Progress Against Cancer

Death rates from cancer declined in the United States by 29% from 1991 to 2017, including significant reductions in mortality from the most common cancers, such as lung (51% decline), breast (40% decline), prostate (52% decline), and colorectal (53% decline).1 The accelerated declines in lung cancer and melanoma deaths are due in part to advances in immunotherapy, whereas improvements in targeted therapies contributed to progress in other cancers. These advances rely on both discovery—in the laboratory and from population-based investigations— and testing of new agents and approaches in patients. Results from these investigations have led to widespread implementation by the healthcare system.

The Translational Research Continuum

Translation is the process of turning discovery into interventions that improve the health of patients or the broader community.2 These interventions may include prevention, screening, diagnosis, or therapy, and span from basic research to preclinical research, clinical research, clinical implementation, and eventually public health, and are especially crucial to making continued advances against cancer. The Institute of Medicine divided the translational research continuum into 5 components ranging from T0 to T43; three of these phases involve clinical research interventions, including translation to human (T1), translation to patients (T2), and translation to practice (T3) (T0 represents basic research and T4 implementation into communities). Each of these phases requires engagement of physicians with differing expertise, as outlined in Table 1. However, terminology used in other venues and publications varies widely.

Table 1.

Physicians Involved in the Translational Research Continuum

Table 1.

There has been recognition that the number of physician-scientists (PSs) is rapidly diminishing, which has led to several proposals to reduce barriers to entering this career path.46 Similarly, most academic centers have established productivity-based models to secure stable funding for academic clinicians (ACs)7 and promote ongoing personal wellness for this group.8,9 More troubling are the lack of initiatives, and lack of clear understanding of the needs, to support a stable workforce of clinician investigators (CIs).10,11 To this end, the Association of American Cancer Institutes (AACI) conducted a survey of 93 member institutions to gain a better understanding of how physicians engaged in clinical research are supported, and how much and by whom protected time to focus on research activities is provided.

Snapshot of Clinically Active Researchers at American Cancer Institutes

In Spring 2018, the steering committee of the AACI Physician Clinical Leadership Initiative, with input from the AACI Board of Directors, developed a survey to gather information about how American cancer centers support “protected time” for research activities for different components of their physician workforce. Initially 44 responses were obtained from an August 2018 solicitation, with an additional 12 received after a second distribution of the survey (total responses, n=56). A follow-up survey to obtain clarification on how clinical effort (cFTE) is calculated across different institutions was distributed in October 2019 and received 28 responses. Surveys were completed by a wide variety of individuals at the member institutions, including Center Director, Health System CEO, Oncology Division Chiefs from various specialties, Associate Directors of Clinical or Translational Research, Oncology Service Line Directors, and Chief Medical Officers. Virtually all centers reported employment of PSs, CIs, and ACs at their main treatment centers and, for those centers with network sites, network-based CIs and ACs.

MATERIAL PROVIDED:

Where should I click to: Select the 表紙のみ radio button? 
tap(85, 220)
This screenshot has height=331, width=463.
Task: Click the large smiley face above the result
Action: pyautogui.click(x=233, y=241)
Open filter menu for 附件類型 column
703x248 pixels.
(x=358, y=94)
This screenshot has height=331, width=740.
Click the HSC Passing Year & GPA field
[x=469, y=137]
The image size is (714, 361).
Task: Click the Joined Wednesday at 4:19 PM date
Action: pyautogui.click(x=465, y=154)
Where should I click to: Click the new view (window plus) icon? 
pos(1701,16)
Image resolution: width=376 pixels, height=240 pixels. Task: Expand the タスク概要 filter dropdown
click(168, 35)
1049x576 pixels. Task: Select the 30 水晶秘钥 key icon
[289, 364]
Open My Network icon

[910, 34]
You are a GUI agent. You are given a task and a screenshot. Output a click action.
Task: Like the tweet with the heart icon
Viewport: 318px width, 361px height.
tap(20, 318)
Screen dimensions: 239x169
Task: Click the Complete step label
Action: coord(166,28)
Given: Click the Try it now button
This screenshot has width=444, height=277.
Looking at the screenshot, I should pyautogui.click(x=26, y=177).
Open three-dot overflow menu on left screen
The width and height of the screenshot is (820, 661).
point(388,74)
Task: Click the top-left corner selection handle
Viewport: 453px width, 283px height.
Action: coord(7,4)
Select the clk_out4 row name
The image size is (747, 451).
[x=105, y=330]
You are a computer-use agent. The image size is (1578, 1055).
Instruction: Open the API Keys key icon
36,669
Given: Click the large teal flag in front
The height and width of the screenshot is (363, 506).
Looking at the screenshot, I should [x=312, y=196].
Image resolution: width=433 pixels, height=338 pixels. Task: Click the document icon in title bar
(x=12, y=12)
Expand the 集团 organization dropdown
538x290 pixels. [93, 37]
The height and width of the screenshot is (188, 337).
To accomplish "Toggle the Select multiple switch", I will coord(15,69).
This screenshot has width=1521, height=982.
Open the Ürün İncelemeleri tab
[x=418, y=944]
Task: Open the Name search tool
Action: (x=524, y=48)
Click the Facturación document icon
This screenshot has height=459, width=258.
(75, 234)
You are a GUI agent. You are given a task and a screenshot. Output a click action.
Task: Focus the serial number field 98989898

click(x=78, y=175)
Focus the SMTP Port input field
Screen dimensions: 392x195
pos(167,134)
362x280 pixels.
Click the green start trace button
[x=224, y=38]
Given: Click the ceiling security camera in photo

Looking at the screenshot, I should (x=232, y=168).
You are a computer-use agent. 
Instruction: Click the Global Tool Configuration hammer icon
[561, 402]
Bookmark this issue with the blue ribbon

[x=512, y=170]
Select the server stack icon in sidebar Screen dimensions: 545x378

WHAT TO WORK ON:
Print the passage from the cancer research text exactly, from "Progress Against Cancer" up to and including "the healthcare system.".

COMPLETED EXERCISE:
Progress Against Cancer

Death rates from cancer declined in the United States by 29% from 1991 to 2017, including significant reductions in mortality from the most common cancers, such as lung (51% decline), breast (40% decline), prostate (52% decline), and colorectal (53% decline).1 The accelerated declines in lung cancer and melanoma deaths are due in part to advances in immunotherapy, whereas improvements in targeted therapies contributed to progress in other cancers. These advances rely on both discovery—in the laboratory and from population-based investigations— and testing of new agents and approaches in patients. Results from these investigations have led to widespread implementation by the healthcare system.